Coverslip with anti-fade and store at −40°C.
Although double immunolabeling can be carried out in a single section using sheep anti-mouse Alexa Fluor 488 and goat anti-rabbit Alexa 594 (1:400), it failed to provide adequate clarity and intensity of immunolabeling.
Photomicrograph of sections from normal pediatric colon showing the application of the Bettolli protocol. a and b are cross sections of the bowel. c and d are axial sections of the bowel. a and c sections were treated for cKit immunochemistry and show extensive labeling of ICC networks around the myenteric plexus (mp) and in the smooth muscle layers. b and d show neurofilament NF 68 immunostaining. Note the extensive labeling of ganglion cells and nerve fibers in the circular muscle (cm)
Photomicrograph of sections from pediatric transverse colon comparing staining with the Bettolli protocol (a–d) with standard immunohistochemistry (e and f). The results are from the 1 h with vibration (a and b) and 3 h ‘no vibration’ Bettoli protocol where similar intensity and staining clarity were obtained within the longitudinal (lm) and circular (cm) muscle layers and at the myenteric plexus (mp). These were comparable to the results for sections treated with the standard 24-h immunohistochemical method for neuronal cells and ICC
cKit worked well under all rapid fixation conditions, even at 15 min. Much of the work in optimizing the procedure involved identifying the most robust neural marker. Fixation protocols were eliminated when they decreased staining intensity or led to diffusion of marker protein within the tissue.
Using the Bettolli protocol which was designed for combined ICC and neural staining, the resultant staining was comparable with overnight standard immunohistochemical methodology for these cell types, Fig 3.

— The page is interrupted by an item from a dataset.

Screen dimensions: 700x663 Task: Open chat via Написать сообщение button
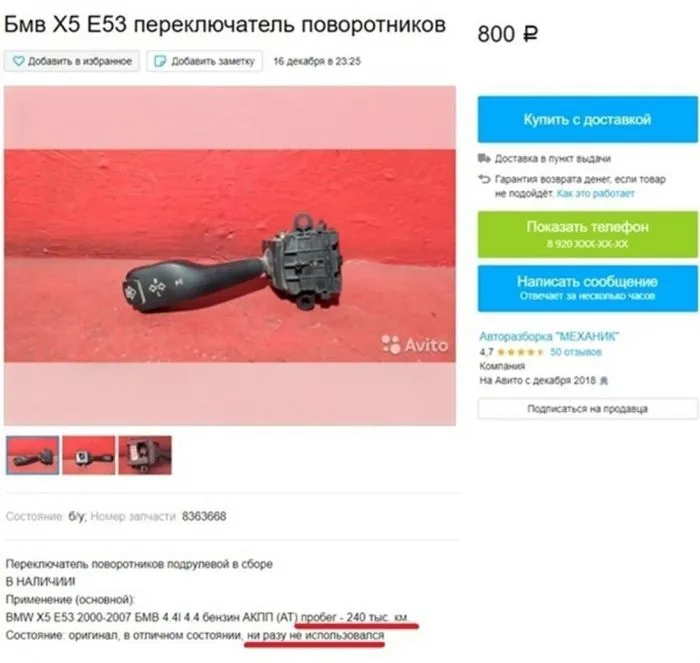tap(588, 288)
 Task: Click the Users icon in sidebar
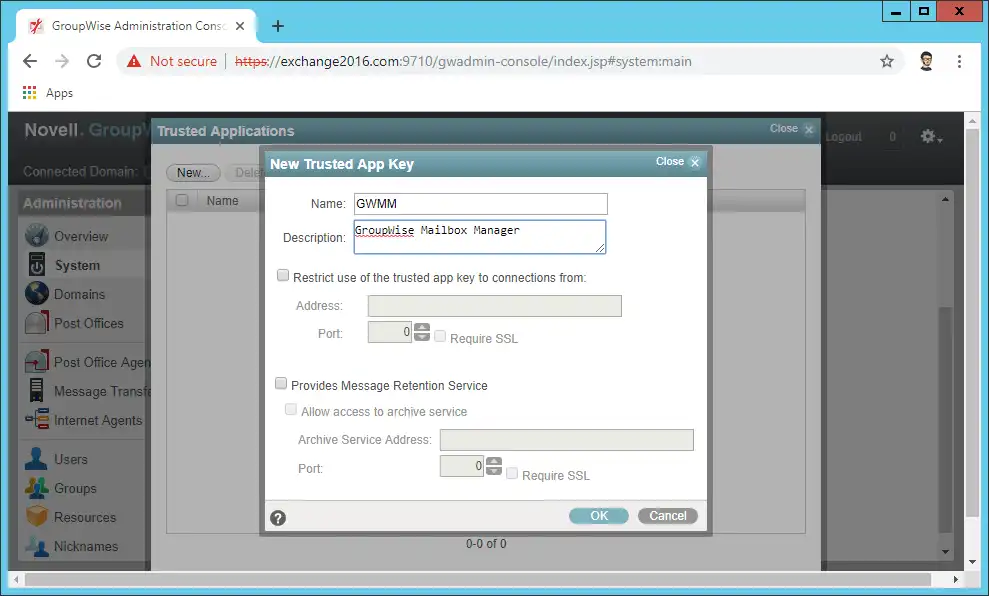(37, 459)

Employment of the Bettolli protocol in assessment of colonic HD clearly showed changes in the neuronal and ICC networks, Fig. 4.
Photomicrographs of sections from colonic Hirschsprung’s disease showing the application of the Bettolli protocol (1 h with vibration). a (cKit) and b (NF 68) are micrographs of sections from the proximal ganglionated colon. c (cKit) and d (NF 68) are sections from the distal aganglionic colon. The myenteric (mp) ganglia in the proximal colon (b) are absent in the diseased colon (d). The ICC network normally present around the myenteric plexus (mp) seen in (a) is reduced and disorganized in the aganglionic colon (c). cKit immunostaining in proximal ganglionic and distal aganglionic muscle layers are both reduced when compared to normal colon (see Fig. 3)
Discussion
At present the management of all GI disorders is non-specific due to an incomplete knowledge of the control of enteric muscular function. Most of the GI disorders are associated with symptomatic smooth muscle dysfunction. There is now considerable data to show that in addition to the ENS, the ICC networks of the GI wall are also necessary for normal intestinal motility [12–14].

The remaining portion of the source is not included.